**Data listing**.
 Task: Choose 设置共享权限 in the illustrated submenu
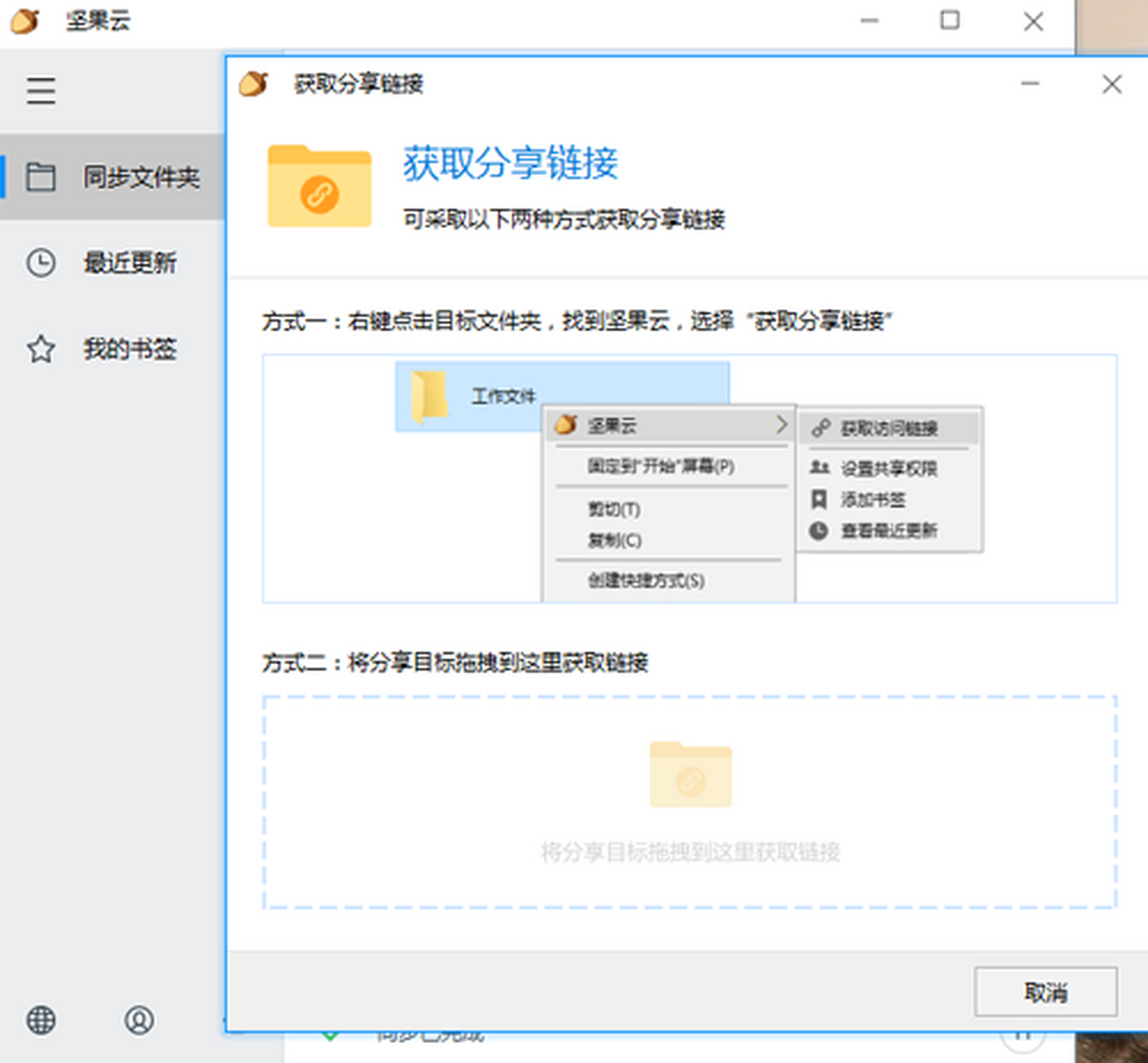889,468
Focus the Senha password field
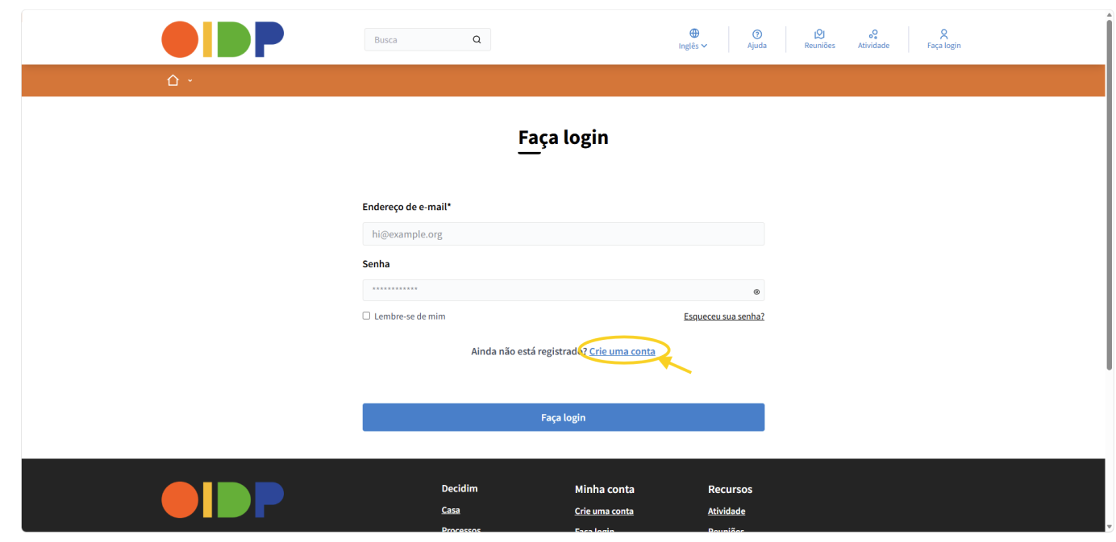Image resolution: width=1116 pixels, height=542 pixels. (564, 290)
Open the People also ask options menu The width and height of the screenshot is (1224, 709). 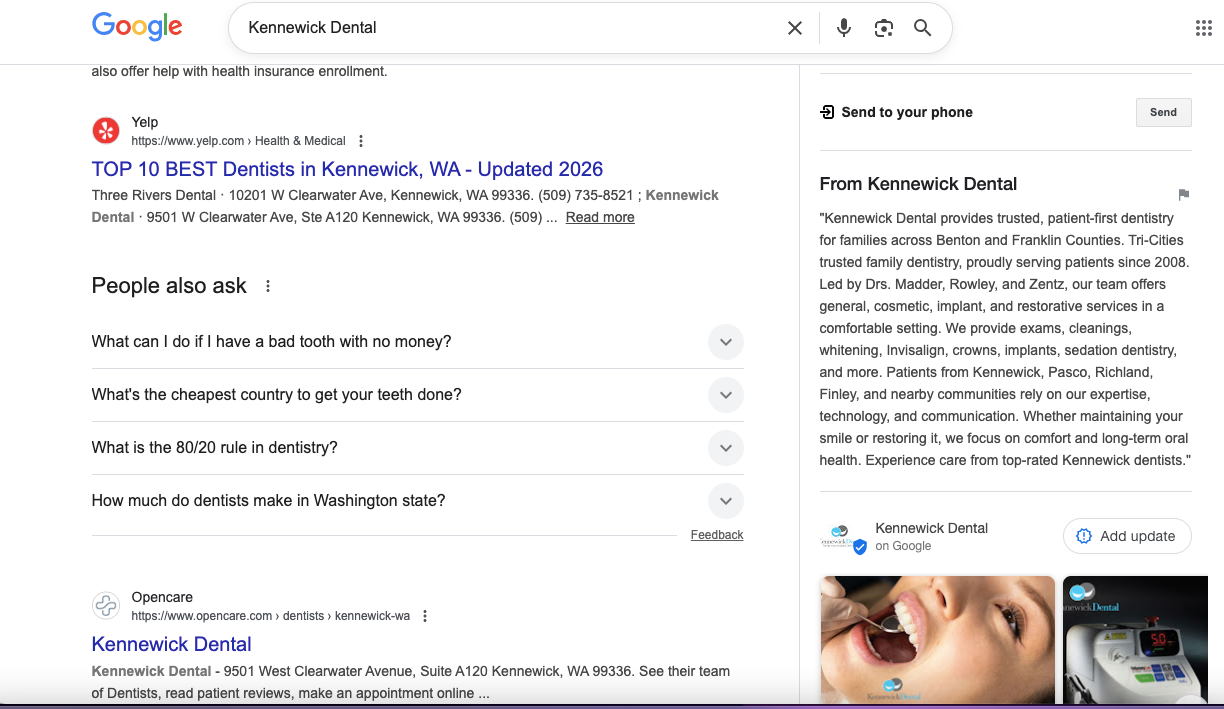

**Goal**. Rescale the items above by repeating every line, requests included. Multiply each number in the answers (the click coordinates and any stated image width and height) by 0.35 and round it to a whole number, with halves rounding up. Leave the pictures out.

**Output below**.
 Task: Choose 设置共享权限 in the illustrated submenu
311,164
Focus the Senha password field
Image resolution: width=391 pixels, height=190 pixels. (197, 102)
Open the People also ask options menu The width and height of the screenshot is (1224, 709). 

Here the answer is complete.